Passage ->
-- begin --

I used GCC toolchain and ucx-1.7.0 (self built).

naughtont3 commented 4 years ago

I did 1025 node test on Summit with ompi-4.0.3 build using IMB-barrier (ppr:42:node for max of 43,050 ranks total) and ran w/o problem.

bwbarrett commented 4 years ago

I ran 50 or so tests on a cluster of 1024 1-core virtual machines. I did not see any hard failures. However, I did see the following on exactly 1 run, which seems very weird:

--------------------------------------------------------------------------
The pmix_mca_base_component_path MCA variable was used to add paths to
search for PMIX components.  At least one directory failed to add
properly:

    /home/ec2-user/.pmix/compone

Check to make sure that this directory exists, is readable, etc.
--------------------------------------------------------------------------
--------------------------------------------------------------------------
The pmix_mca_base_component_path MCA variable was used to add paths to
search for PMIX components.  At least one directory failed to add
properly:

    ts

Check to make sure that this directory exists, is readable, etc.
--------------------------------------------------------------------------

I doubt it has anything to do with this ticket, unless there's some weird race with memory somewhere?

naughtont3 commented 4 years ago

I ran osu_init in a loop 50 time over 1025 nodes (1 rank per node, ppr:1:node) with ompi-4.0.3 on Summit and had no problems.

bosilca commented 4 years ago

Apparently this issue is specific to the environment I was running on. I can't get access to the machine right now (and I will need a large allocation anyway), so I will downgrade this to minor but keep it alive until I will be able to run more tests.

However, it would be good if I have a precise plan of what to run and how to run it, to be able to gather as much info as possible. So, what MCA should I try, what verbose to set to be able to get enough info to allow us to understand and hopefully fix this ?

naughtont3 commented 4 years ago

For ticket trails, here are the run bits for my osu_init test:

[naughton@login3.summit osu-micro-benchmarks-5.6.2]$ env | grep UCX
UCX_DIR=/sw/summit/ums/ompix/gcc/6.4.0/install/ucx-1.7.0
UCX_INSTALL_DIR=/sw/summit/ums/ompix/gcc/6.4.0/install/ucx-1.7.0
UCX_MAX_RNDV_RAILS=2
UCX_NET_DEVICES=mlx5_0:1,mlx5_3:1
[naughton@login3.summit osu-micro-benchmarks-5.6.2]$ env | grep MCA
OMPI_MCA_routed=direct
OMPI_MCA_btl_openib_warn_default_gid_prefix=0
OMPI_MCA_rmaps_base_no_schedule_local=1
OMPI_MCA_plm_rsh_no_tree_spawn=1
OMPI_MCA_io=romio321

    mpirun \                                                                                                        
        --mca btl ^openib \                                                                                         
        -np $nproc \                                                                                                
        --nolocal \                                                                                                 
        --hostfile $LSB_DJOB_HOSTFILE \                                                                             
        --map-by ppr:$ppr:node \                                                                                    
        --bind-to core \                                                                                            
        -x PATH \                                                                                                   
        -x LD_LIBRARY_PATH \                                                                                        
        $OSU_PATH/osu_init

karasevb commented 4 years ago

@bosilca could you clarify please, what is your ulimit for filesize?

-- end --

Recorded information ->
-- begin --

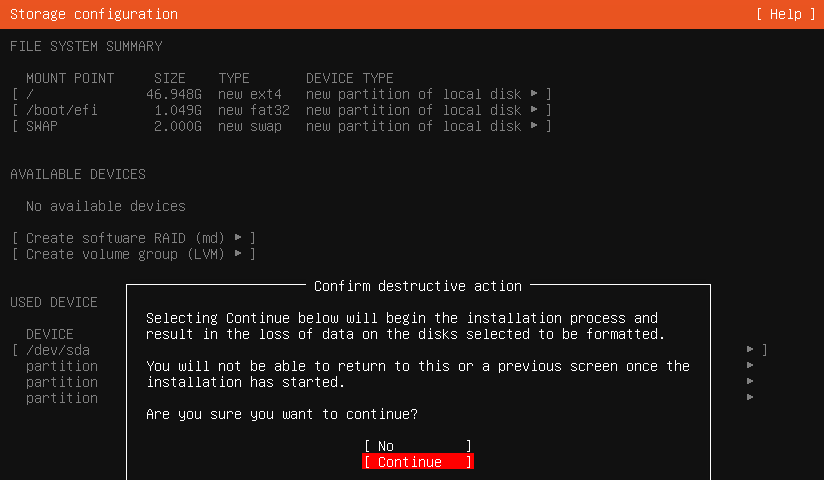This screenshot has width=824, height=480.
Task: Expand arrow on SWAP partition row
Action: pos(534,126)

-- end --

Short exercise ->
Answer these from the thread:
(a) Which UCX version did the first commenter use?
(b) How many virtual machines made up the cluster bwbarrett tested on, and how many cores did each have?
(c) How many times did naughtont3 run osu_init in a loop, and over how many nodes?
Work from the thread alone, not the listing.

Complete output ->
(a) ucx-1.7.0, self built.
(b) 1024 virtual machines with 1 core each.
(c) 50 times over 1025 nodes.